• [WHAT YOU HAVE TO DO] An exact copy of the entries is required, excluding any pictures.

#####

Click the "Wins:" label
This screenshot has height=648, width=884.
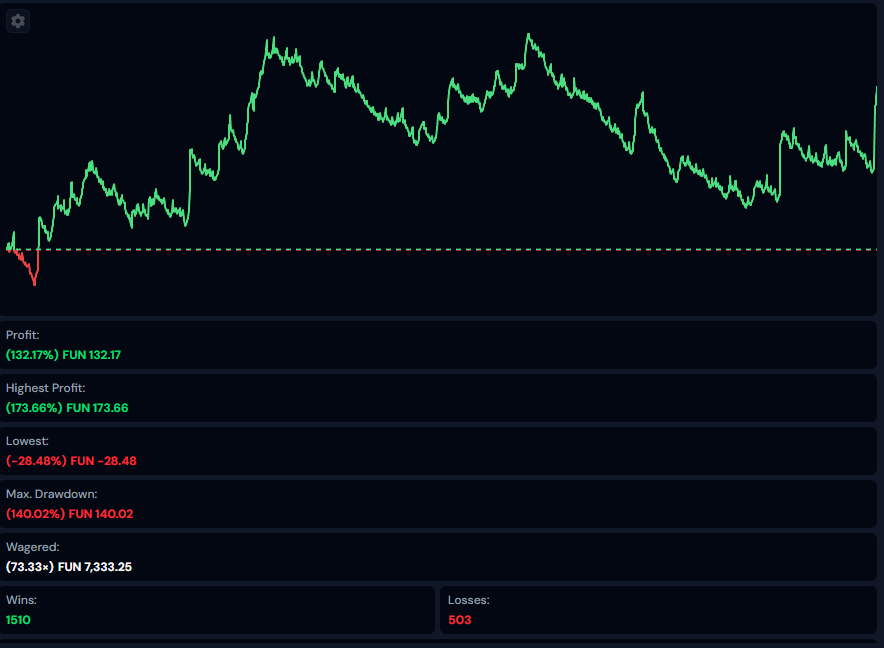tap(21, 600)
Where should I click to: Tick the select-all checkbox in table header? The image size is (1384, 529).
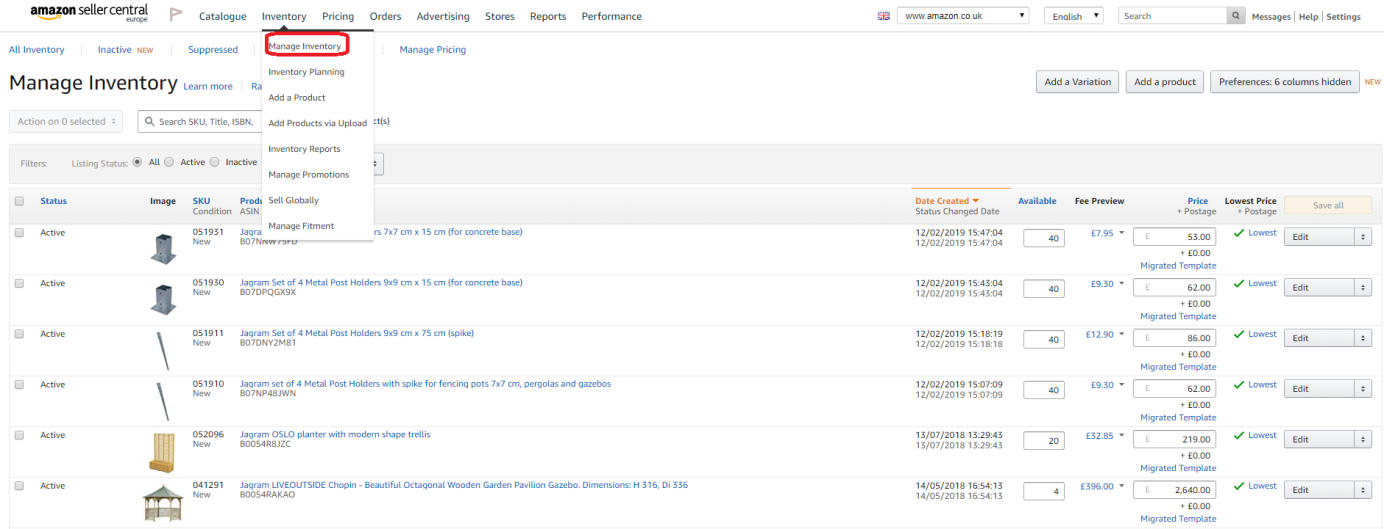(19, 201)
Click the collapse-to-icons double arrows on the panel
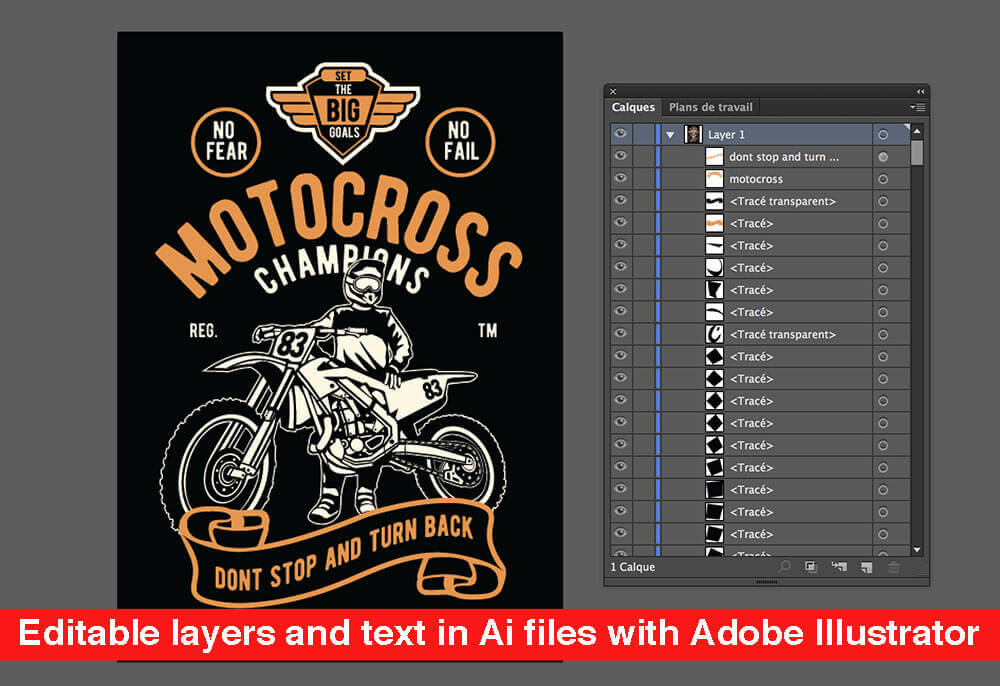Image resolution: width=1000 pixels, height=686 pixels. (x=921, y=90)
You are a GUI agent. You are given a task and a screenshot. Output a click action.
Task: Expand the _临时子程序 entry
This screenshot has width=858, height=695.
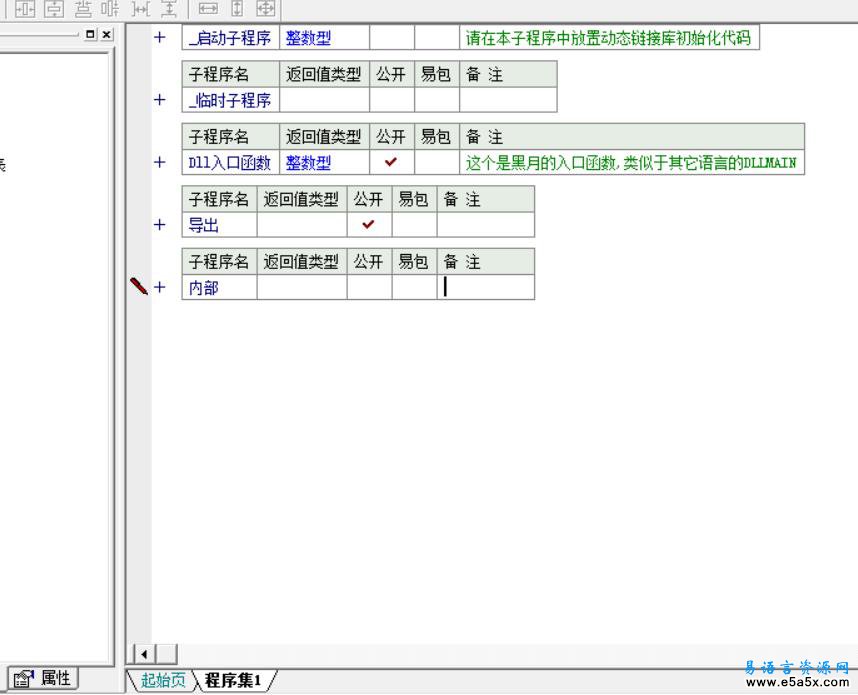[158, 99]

#####

• [FINISHED TASK]
Click the "Wins:" label
This screenshot has height=648, width=884.
tap(21, 600)
Where should I click to: Tick the select-all checkbox in table header? The image size is (1384, 529).
(19, 201)
Click the collapse-to-icons double arrows on the panel
Image resolution: width=1000 pixels, height=686 pixels. (x=921, y=90)
You are a GUI agent. You are given a task and a screenshot. Output a click action.
Task: Expand the _临时子程序 entry
This screenshot has width=858, height=695.
[158, 99]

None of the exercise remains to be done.